The court must appoint an expert within five days of the filing of the response to the claim, regardless of who requested the appointment. When both parties have initially requested it, the court may appoint, if both parties agree, a single expert to issue the requested report. In such case, the payment of the expert's fees shall be the responsibility of both litigants in equal parts, without prejudice to what may be agreed on in terms of costs.

3. In ordinary proceedings, if, as a result of the additional allegations or claims allowed at the hearing, the parties request, as provided for in the fourth section of article 427, the appointment by the court of an expert to issue an opinion, the court will agree to do so, provided that it considers the opinion pertinent and useful., and both parties agree on the object of the expertise and accept the opinion of the expert appointed by the court..

The court may do the same when it is a verbal trial and the parties request in the view appointment of expert, with the requirements of the previous paragraph. In which case it will be interrupted until the opinion is issued.

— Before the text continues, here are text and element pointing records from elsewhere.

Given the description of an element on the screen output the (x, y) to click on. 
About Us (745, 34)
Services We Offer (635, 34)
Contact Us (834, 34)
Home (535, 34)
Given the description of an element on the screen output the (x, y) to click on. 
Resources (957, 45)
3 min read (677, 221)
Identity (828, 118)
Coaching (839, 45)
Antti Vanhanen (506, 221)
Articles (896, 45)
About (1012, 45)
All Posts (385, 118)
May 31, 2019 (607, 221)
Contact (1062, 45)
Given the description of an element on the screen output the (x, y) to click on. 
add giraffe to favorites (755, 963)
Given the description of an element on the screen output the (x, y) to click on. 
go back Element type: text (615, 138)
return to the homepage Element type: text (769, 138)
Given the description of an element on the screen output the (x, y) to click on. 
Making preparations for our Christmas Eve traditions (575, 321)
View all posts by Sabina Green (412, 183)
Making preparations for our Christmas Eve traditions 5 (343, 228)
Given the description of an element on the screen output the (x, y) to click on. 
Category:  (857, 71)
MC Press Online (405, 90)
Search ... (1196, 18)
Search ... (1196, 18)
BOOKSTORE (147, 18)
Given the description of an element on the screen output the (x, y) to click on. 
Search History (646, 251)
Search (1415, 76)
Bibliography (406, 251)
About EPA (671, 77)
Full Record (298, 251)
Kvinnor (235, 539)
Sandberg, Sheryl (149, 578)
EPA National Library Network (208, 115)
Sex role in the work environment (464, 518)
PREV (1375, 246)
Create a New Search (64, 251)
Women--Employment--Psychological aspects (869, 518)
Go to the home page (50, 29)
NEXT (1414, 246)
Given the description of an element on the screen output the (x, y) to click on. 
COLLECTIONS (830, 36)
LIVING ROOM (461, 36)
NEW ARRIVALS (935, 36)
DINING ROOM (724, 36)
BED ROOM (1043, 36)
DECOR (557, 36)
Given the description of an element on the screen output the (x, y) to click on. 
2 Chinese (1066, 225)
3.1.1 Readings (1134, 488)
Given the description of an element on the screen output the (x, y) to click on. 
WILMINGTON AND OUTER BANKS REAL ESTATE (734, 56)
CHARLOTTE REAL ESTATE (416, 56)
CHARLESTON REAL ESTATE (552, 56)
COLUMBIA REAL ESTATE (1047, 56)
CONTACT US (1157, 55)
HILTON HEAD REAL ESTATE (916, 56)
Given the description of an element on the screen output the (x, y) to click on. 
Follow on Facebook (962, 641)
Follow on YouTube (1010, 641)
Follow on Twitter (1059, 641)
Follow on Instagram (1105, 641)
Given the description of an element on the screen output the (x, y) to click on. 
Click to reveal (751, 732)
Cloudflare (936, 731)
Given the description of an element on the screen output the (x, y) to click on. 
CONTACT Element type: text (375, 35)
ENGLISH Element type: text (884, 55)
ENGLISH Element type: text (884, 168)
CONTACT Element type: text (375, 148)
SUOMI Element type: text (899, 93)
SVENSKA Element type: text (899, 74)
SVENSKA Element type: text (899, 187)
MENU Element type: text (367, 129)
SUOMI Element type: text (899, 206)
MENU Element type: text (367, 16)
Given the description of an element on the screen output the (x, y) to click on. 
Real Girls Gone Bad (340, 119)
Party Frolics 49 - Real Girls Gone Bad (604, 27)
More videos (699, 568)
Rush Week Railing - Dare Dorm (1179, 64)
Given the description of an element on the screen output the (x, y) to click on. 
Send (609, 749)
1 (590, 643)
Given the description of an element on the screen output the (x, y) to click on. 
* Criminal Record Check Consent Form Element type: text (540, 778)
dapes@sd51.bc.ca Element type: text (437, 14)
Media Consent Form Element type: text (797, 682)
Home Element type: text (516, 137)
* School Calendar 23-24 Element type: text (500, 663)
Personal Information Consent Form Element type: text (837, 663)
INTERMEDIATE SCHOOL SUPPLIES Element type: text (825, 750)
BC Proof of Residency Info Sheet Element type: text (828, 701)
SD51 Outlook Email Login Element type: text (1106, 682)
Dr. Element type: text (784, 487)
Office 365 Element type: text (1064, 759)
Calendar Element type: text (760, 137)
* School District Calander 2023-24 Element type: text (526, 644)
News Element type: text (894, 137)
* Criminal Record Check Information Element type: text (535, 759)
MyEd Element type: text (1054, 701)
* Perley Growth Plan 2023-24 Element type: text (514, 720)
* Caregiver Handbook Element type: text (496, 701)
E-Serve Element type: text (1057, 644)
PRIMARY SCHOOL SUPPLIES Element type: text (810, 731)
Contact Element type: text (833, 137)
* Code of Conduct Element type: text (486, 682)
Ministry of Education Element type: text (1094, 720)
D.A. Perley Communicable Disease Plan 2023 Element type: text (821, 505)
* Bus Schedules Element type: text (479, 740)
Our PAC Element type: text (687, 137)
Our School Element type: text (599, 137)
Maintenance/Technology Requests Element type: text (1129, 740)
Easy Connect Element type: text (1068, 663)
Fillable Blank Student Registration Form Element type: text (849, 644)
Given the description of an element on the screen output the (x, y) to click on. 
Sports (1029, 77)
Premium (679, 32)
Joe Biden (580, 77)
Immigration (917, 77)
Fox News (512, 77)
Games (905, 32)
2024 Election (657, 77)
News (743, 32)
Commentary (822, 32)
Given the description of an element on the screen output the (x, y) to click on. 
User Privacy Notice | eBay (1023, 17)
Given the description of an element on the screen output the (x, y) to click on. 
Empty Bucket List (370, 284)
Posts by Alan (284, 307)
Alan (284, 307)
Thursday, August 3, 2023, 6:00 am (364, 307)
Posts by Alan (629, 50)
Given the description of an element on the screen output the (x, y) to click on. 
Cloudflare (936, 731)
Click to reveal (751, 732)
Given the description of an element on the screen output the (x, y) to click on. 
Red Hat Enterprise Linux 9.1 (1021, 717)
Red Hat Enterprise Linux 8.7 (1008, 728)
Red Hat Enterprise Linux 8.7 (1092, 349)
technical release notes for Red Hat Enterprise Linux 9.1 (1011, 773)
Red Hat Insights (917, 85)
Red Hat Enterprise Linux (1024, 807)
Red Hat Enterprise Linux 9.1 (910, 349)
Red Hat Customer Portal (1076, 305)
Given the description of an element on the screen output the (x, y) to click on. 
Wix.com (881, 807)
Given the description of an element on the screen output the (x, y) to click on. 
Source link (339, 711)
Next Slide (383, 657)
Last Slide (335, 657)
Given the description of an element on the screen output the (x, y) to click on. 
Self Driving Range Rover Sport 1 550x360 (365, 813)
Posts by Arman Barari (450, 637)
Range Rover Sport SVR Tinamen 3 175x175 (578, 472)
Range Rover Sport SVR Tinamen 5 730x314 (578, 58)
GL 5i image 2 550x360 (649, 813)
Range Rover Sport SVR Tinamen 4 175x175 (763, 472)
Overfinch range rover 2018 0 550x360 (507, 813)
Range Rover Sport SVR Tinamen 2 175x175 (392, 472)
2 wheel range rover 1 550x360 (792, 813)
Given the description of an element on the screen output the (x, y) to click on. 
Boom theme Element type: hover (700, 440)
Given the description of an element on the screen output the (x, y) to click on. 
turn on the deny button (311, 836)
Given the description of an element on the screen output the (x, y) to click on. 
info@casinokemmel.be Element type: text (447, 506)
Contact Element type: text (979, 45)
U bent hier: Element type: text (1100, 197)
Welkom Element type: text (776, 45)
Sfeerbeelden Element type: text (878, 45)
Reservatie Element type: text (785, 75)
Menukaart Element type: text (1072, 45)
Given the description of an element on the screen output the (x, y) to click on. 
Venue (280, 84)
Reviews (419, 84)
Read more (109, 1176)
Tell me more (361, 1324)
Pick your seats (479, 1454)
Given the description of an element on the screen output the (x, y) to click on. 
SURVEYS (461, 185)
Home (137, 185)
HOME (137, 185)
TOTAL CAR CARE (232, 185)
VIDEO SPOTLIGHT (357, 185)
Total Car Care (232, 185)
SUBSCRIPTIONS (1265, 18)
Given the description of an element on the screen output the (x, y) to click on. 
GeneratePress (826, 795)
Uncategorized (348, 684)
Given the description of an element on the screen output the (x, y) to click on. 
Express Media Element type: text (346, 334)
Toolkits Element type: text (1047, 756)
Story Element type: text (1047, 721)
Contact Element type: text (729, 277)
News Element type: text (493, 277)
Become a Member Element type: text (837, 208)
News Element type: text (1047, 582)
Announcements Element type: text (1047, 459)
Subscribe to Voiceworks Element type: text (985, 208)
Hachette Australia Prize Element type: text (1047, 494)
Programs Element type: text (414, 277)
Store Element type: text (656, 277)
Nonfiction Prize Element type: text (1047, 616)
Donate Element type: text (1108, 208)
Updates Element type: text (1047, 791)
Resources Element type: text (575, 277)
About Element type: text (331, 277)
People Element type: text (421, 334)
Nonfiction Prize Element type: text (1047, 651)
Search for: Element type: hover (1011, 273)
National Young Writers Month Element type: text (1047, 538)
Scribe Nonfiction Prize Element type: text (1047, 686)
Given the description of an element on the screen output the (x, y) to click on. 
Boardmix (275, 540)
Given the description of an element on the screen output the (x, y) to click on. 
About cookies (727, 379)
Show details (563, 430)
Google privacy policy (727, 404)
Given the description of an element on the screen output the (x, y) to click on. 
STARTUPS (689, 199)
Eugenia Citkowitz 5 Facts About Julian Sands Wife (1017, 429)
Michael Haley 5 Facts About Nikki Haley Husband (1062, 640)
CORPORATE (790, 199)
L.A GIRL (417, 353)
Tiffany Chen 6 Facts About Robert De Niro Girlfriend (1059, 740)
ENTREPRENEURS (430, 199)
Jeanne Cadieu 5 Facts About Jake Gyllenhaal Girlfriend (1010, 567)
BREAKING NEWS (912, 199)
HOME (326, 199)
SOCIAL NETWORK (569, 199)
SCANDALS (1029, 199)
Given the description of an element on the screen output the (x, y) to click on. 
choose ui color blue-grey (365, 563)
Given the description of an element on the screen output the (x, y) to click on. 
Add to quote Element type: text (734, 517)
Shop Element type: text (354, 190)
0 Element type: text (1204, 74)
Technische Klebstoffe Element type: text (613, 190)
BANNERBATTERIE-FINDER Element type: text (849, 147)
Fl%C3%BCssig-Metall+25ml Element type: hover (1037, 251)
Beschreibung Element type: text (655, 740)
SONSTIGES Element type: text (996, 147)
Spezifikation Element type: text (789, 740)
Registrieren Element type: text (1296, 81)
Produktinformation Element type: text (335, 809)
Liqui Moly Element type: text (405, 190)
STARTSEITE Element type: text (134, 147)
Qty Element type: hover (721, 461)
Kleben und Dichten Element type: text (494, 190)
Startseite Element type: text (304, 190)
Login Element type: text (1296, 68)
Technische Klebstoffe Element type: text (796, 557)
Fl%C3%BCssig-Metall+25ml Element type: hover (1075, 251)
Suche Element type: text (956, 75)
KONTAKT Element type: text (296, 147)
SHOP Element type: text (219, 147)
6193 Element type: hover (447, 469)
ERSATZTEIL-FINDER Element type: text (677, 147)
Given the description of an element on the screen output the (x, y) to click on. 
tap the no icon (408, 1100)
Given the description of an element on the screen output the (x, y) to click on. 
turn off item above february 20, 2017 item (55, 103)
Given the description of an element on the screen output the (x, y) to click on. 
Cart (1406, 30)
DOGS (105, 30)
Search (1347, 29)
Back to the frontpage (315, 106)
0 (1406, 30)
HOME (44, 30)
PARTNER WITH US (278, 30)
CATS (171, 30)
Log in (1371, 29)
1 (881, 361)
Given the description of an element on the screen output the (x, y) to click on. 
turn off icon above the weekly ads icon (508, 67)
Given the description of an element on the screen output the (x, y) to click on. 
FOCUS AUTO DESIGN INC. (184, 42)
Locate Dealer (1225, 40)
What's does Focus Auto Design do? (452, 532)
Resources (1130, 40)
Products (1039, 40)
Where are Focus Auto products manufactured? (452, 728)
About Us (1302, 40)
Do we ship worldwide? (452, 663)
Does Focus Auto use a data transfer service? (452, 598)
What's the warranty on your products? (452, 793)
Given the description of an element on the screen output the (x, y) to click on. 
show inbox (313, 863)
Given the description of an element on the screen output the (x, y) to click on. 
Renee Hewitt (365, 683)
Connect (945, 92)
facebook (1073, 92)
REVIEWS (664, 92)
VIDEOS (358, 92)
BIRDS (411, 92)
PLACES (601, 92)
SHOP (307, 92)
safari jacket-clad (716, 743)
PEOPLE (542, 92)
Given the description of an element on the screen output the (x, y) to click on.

Article 346 will oblige the various Administrations to coordinate and make telematic communications compatible within their procedures, providing an undoubted saving of time and costs in travel and the number of copies of the requested opinions that the judicial expert was obliged to provide in the cases.

Article 346) Issuance and ratification of the opinion by the expert appointed by the court.

The expert appointed by the court will issue his opinion in writing, which he will send by electronic means to the court within the period specified. The court clerk shall forward this opinion to the parties in case they consider it necessary for the expert to attend the trial or hearing in order to provide any necessary clarifications or explanations. The court may in any case decide, by means of an order, that it considers it necessary for the expert to be present at the trial or hearing in order to better understand and assess the opinion issued.

There are still some technical aspects pending regarding what data (information) can be provided and how to access the common procedural systems with functions of registration, identification, authentication, communication or certified delivery. It would be desirable to have an adequate standardisation of the use of the current electronic signature that would not involve duplication with the use of a new electronic judicial certificate under the pretext of guaranteeing the integrity, immutability and authenticity of expert reports. In this electronic access operation, the Professional Associations will play an important role that must be developed through each of the professional one-stop shops of each association:

First additional provision. Use of telematic means.

3. …

For these purposes, the General Council or the corresponding superior will make available to the judicial offices and the Administrations with competence in matters of Administration of Justice the protocols and interconnection systems that allow the necessary access by electronic means to the registry of practicing registered professionals provided for in article 10 of Law 10/1974, of February 13, on Professional Associations, guaranteeing that their professional data, such as membership number, professional address, telephone number, fax number, email address and any other data that allows the unique identification of the member, are included therein.

In these cases, the judicial bodies will send the acts of communication through the professional association located in the territorial area in which the notifying body or office is located.